What Is The Hardest Hardwoods
The most durable flooring woods will be hardwoods such as oak walnut ebony maple ash and pecan.
What is the hardest hardwoods. Softwoods such as fir pine and hemlock rarely work well as flooring materials except in a shop or utility area. The janka hardness scale ranks wood for density and is a reliable indicator of floor durability in regard to hardness and denting the higher the rating the more resistant the floor is to dents scratches and wear. Because hardness is an important factor and hardness. Generally acknowledged as the hardest wood lignum vitae guaiacum sanctum and guaiacum officinale measures in at 4 500 pounds force lbf on the janka scale.
Red oak one of the most common hardwood flooring species ranks 1 290. The most common test for testing wood hardness is known as the janka hardness test. And while this example lists just some of the most popular hardwood species there are hundreds of varieties representing the north american hardwood population. The hardest commercially available hardwood is hickory and it is five times harder than aspen one of the soft hardwoods.
The actual number listed in the wood profile is the amount of pounds force lb f or newtons n required to imbed a 444 11 28 mm diameter steel ball into the wood to half the ball s diameter. This light colored wood is seen almost as frequently as oak and is usually not stained a dark color but is kept a natural whitish cream or sometimes stained an amber yellow it s commonplace in furniture flooring trim and in places where a pale light colored wood is needed. For the hardest woods you need to look for exotics not domestics. That s more than twice as hard as osage orange one of the hardest domestic woods at 2 040 lbf and more than three times harder than red oak at 1 290 lbf.

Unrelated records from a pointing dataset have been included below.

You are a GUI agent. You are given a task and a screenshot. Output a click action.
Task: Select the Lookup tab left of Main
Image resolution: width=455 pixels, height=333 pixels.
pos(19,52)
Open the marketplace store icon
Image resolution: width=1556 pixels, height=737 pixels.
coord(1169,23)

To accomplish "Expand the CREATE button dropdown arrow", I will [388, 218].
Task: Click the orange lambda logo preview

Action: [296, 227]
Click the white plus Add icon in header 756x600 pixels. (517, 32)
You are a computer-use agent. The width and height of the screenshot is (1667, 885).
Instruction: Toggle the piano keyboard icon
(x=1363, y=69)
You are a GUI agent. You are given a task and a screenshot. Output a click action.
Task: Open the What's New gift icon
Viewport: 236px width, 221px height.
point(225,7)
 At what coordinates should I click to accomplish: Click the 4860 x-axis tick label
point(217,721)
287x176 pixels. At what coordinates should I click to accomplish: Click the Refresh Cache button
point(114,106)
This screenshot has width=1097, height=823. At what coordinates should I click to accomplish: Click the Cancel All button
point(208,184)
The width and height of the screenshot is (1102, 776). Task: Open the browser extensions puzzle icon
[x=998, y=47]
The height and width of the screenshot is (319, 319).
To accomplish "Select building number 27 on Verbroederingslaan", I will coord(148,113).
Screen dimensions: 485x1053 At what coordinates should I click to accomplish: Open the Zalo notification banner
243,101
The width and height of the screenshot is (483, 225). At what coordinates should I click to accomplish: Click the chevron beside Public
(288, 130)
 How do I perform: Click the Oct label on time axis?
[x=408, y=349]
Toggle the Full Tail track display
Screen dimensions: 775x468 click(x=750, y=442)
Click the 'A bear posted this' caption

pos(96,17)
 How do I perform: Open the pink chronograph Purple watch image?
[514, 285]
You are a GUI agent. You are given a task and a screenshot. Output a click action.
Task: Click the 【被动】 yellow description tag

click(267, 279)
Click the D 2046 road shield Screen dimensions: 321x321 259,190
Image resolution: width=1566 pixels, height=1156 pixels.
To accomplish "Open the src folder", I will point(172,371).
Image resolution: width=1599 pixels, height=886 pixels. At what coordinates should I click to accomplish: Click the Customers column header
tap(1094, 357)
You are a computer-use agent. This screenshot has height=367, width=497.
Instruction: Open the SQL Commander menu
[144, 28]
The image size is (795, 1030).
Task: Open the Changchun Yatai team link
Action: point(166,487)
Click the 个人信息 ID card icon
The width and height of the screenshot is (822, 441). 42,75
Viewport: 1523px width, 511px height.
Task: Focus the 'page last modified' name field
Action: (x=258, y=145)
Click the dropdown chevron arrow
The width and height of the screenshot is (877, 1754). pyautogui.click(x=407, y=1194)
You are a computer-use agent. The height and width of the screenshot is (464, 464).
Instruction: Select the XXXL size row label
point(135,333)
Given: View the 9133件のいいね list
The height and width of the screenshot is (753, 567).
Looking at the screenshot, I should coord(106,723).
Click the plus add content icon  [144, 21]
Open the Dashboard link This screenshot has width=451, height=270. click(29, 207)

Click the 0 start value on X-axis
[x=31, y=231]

The wood from hardwood trees tends to be harder because the trees grow at a slower rate giving the wood its greater density. This happens to be generally true but there are exceptions such as in the cases of wood from yew trees a softwood that is relatively hard and wood from balsa trees a. Classifying wood as either a hardwood or softwood comes down to its physical structure and makeup and so it is overly simple to think of hardwoods as being hard and durable compared to soft and workable softwoods. Some hardwoods are becoming very hard to find and are being harvested without concern to their eventual extinction brazilian rosewood comes to mind.
Not only is this hard on the environment it drives the price of the wood so high that making furniture out of it is out of the question for most woodworkers.